- INFORMATION -
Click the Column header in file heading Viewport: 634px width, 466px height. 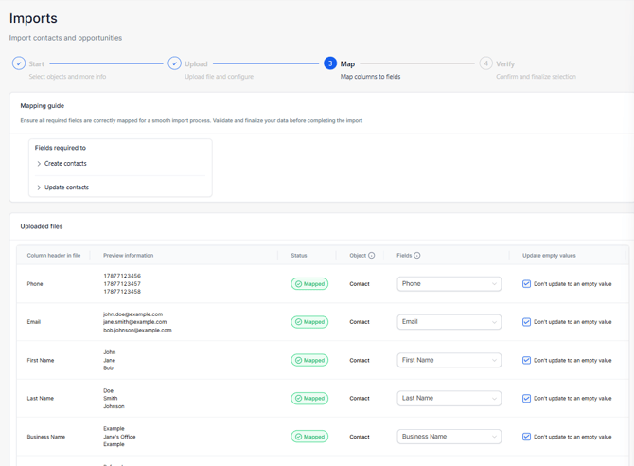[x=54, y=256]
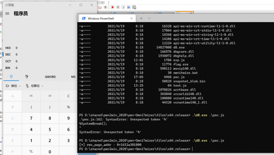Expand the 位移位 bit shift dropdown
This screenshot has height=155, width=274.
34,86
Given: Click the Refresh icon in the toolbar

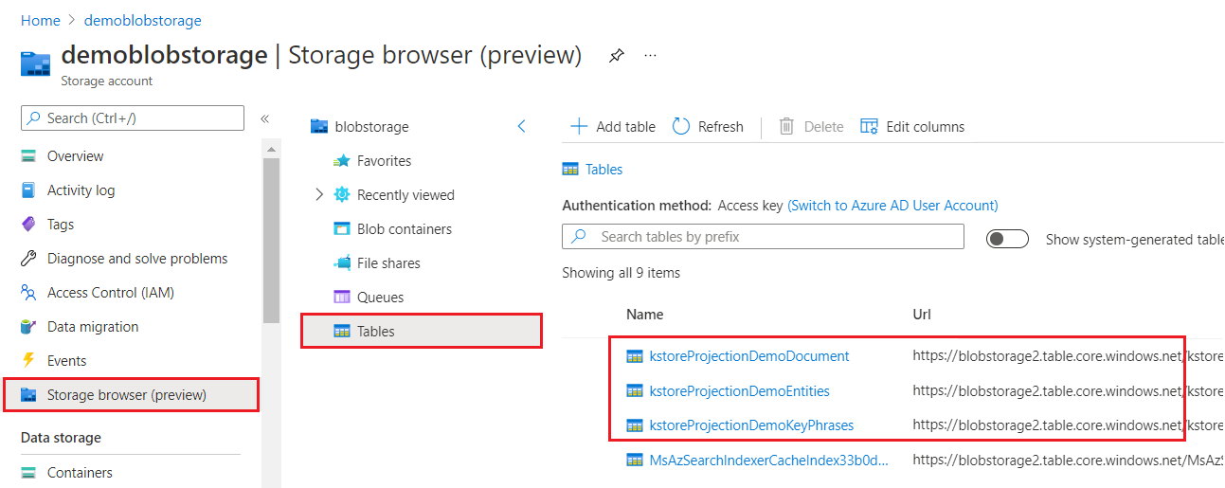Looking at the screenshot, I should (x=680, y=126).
* * *
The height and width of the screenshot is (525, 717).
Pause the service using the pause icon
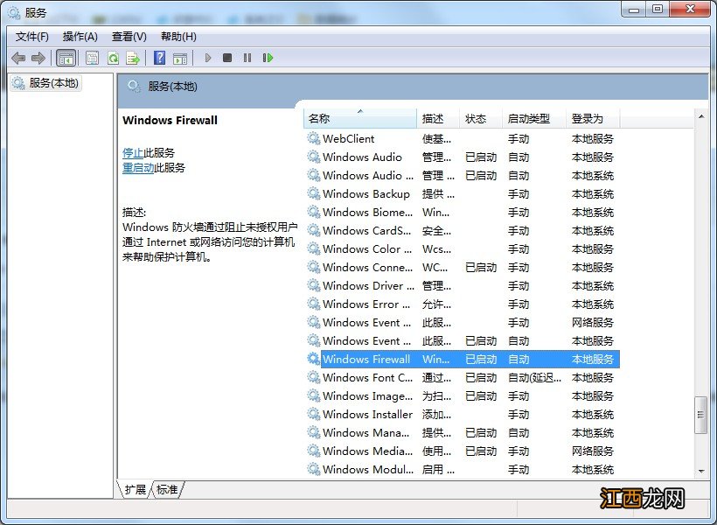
--
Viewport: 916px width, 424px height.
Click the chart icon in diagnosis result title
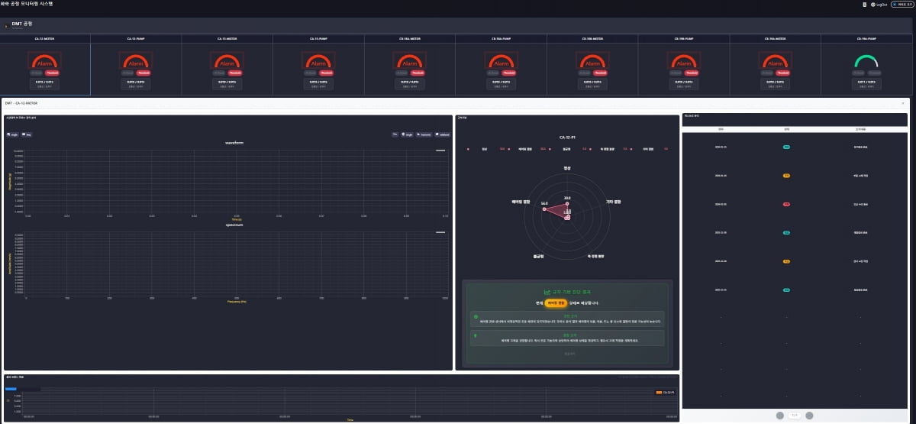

- WORK TO BE COMPLETED -
Retype exactly the span of lines from the one with "The height and" through the one with "Pause the service using the pause icon"; include both ends and omit the rest of the material.

- ANSWER TO THE PROBLEM -
The height and width of the screenshot is (525, 717).
Pause the service using the pause icon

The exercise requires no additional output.